Izumo calls the only person in the world she can call: Maria, who takes her and Tsukumo to Illuminati, while her Nine Tails-ified mother is captured. Maria promises they’ll all be taken care of and protected from Holy Cross, who will want to eliminate Tamamo on site. But Maria isn’t in charge of Illuminati, and even though Izumo eventually comes to trust her a little bit, Maria never had the power or authority to make any such promises.

When Maria learns how mistaken she was about what goes on here, how much torture Tamamo is undergoing, and how Gedouiin plans to experiment on Tsukumo next, she make another unilateral call and has Tsukumo whisked away for adoption. When she did that, she automatically ruined any chance of Izumo trusting her ever again, no matter how good her intentions. Izumo asks if Maria will keep her cell door unlocked while she’s gone. She does, and Izumo leaves the room and is caught.

Once again, Izumo is subjected to sights and sounds a child should never see or hear, as Maria is beaten and begs for her life, only to be injected with an experimental immortality elixir that kills her after a few moments of unspeakable agony. The grotesque mad scientist Gedouiin is fearsome in his anger, and drunk with the absolute power bestowed upon him by Lucifer himself. Gedouiin doesn’t mince words with Izumo: submit to him entirely and he’ll leave Tsukumo alone … for a bit.

It’s a shit deal, and even young Izumo probably knows it, but she also knows it’s the best deal she’s going to get from this true demon in human skin. If becoming the next Nine Tails vessel will keep Tsukumo safe for a year, a month, or even just a day, she’ll do it.

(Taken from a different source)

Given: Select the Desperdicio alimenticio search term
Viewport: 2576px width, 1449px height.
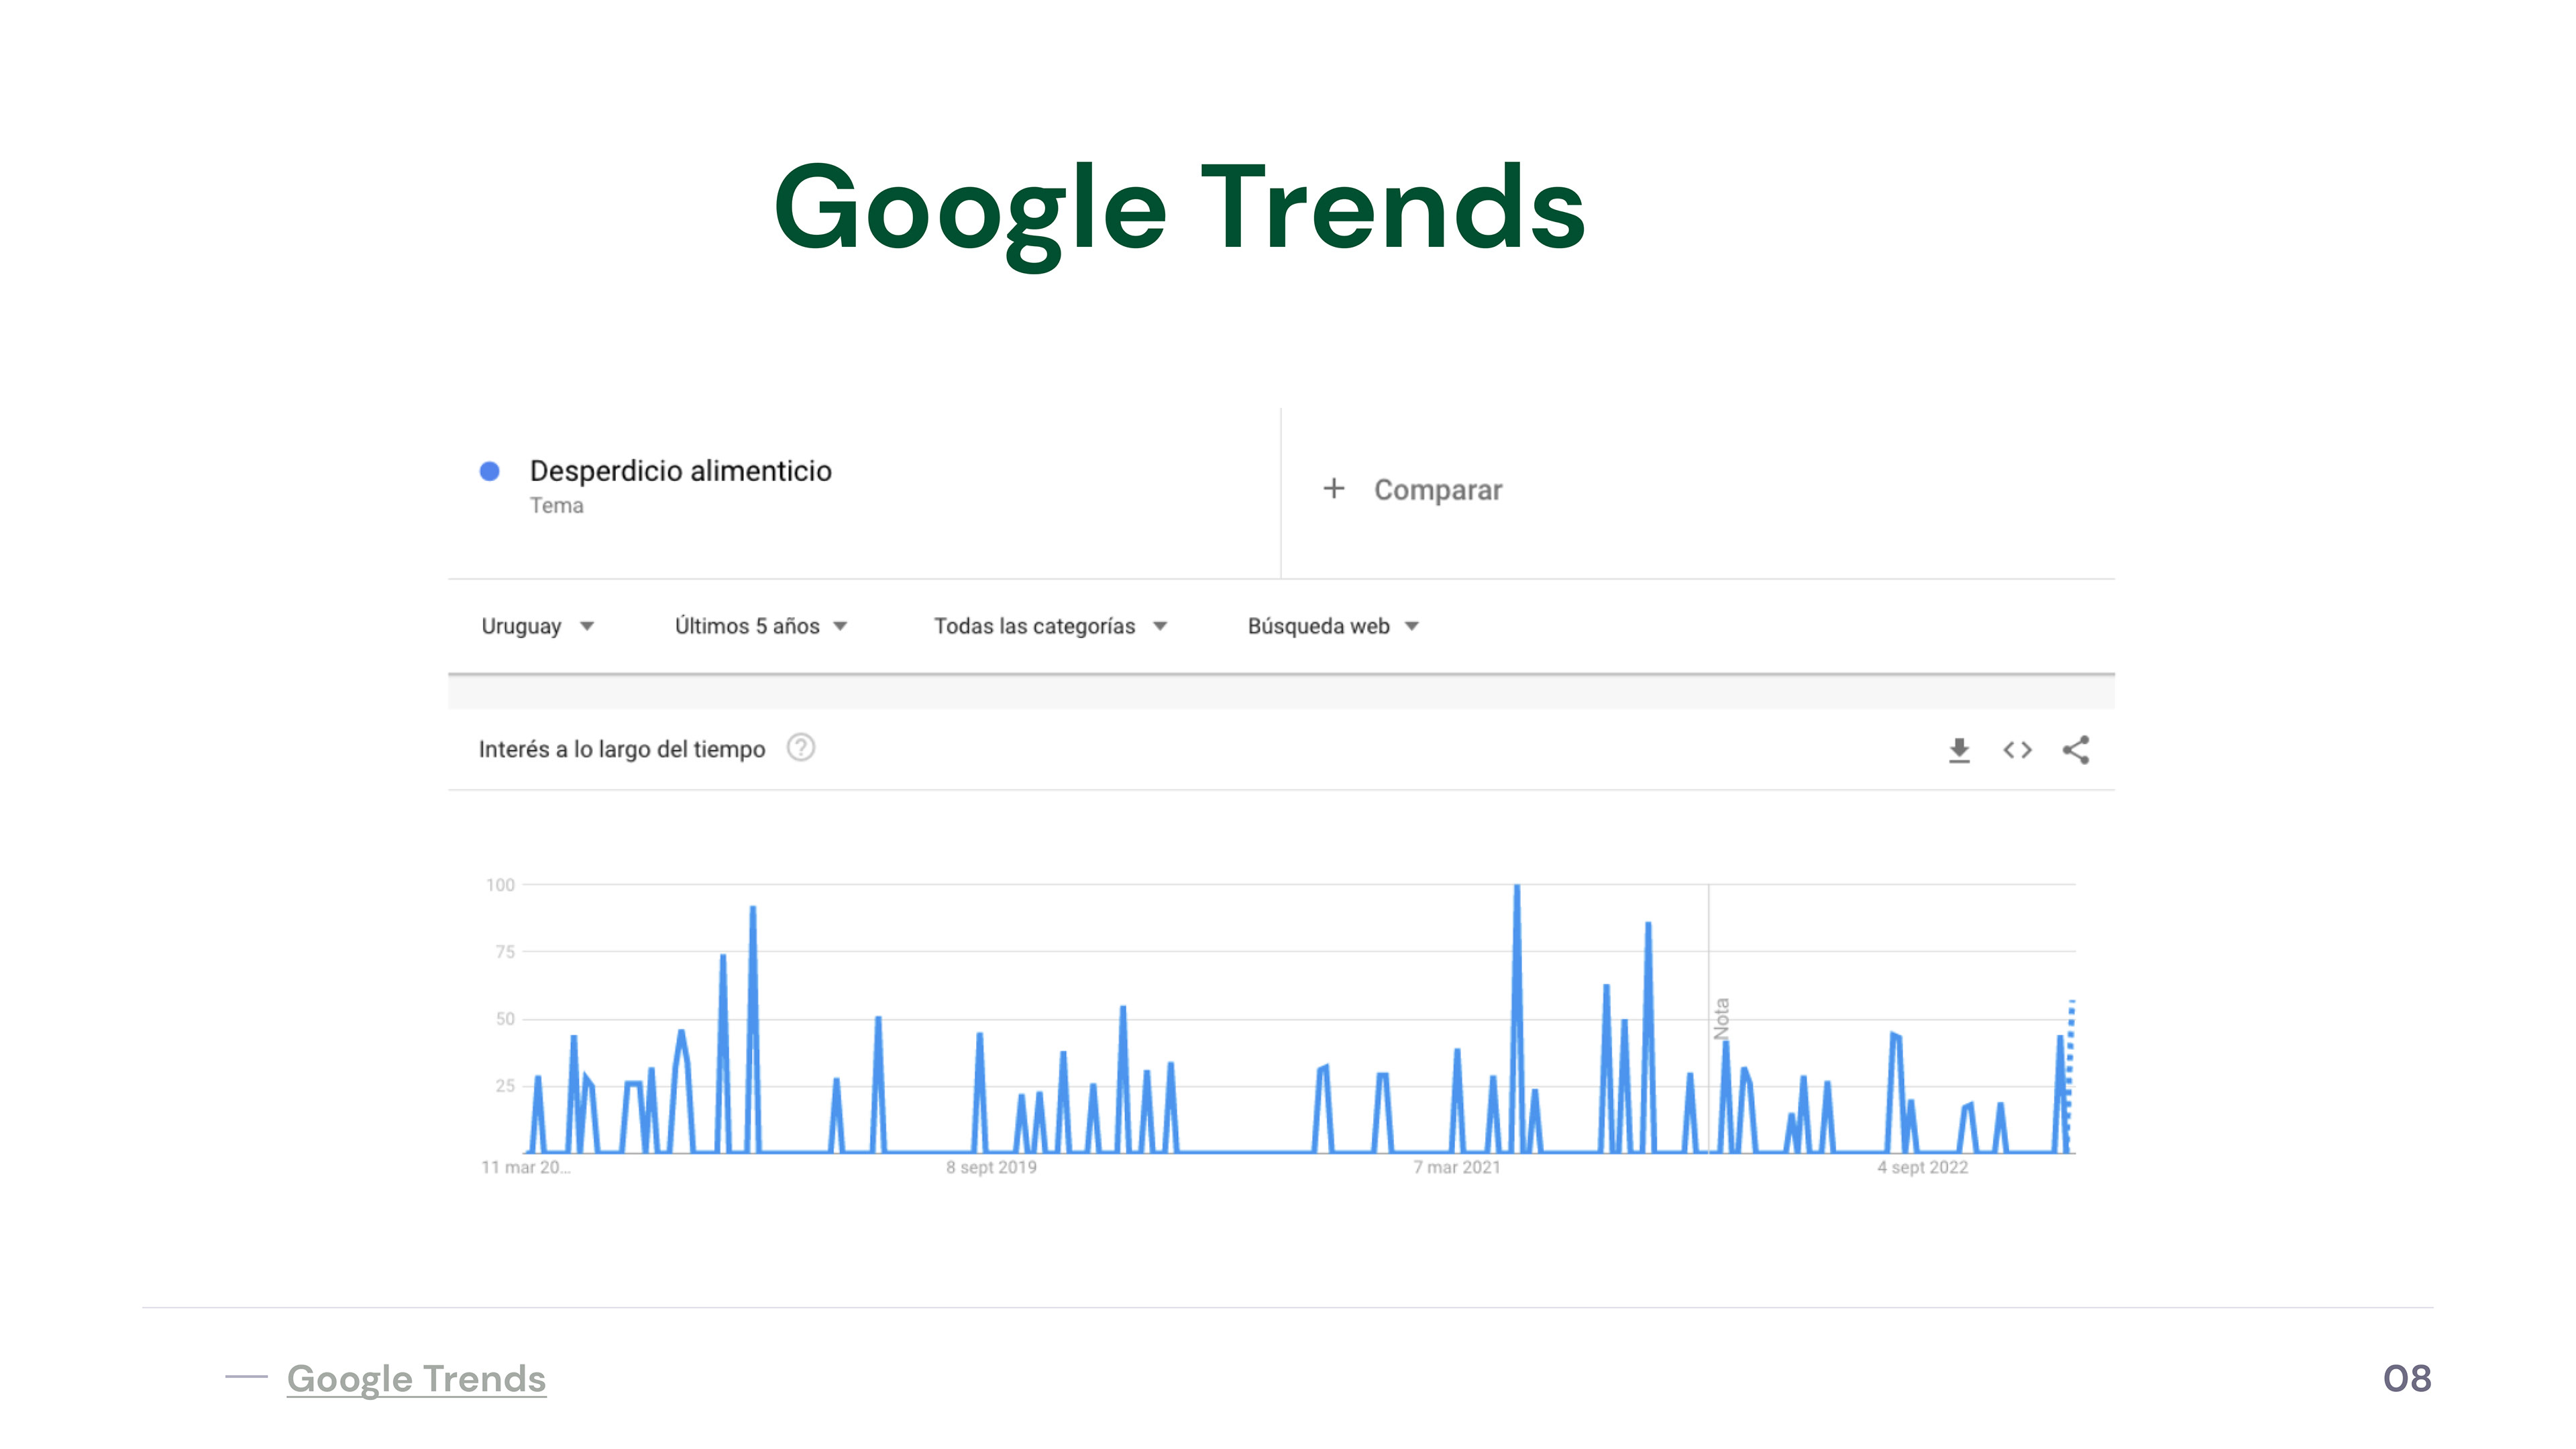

Because if there’s one thing she learned in these hellish few weeks of her so-called childhood, it’s that she can’t rely on anyone. Not her mother, not Tamamo, and not Shima or Rin or Shiemi or Yukio. The gang rescuing her from Gedouiin and the Illuminati is one thing. Freeing her from the soul-crushing belief that she’s on her own in this wretched world, and always will be? That’ll be a far tougher task.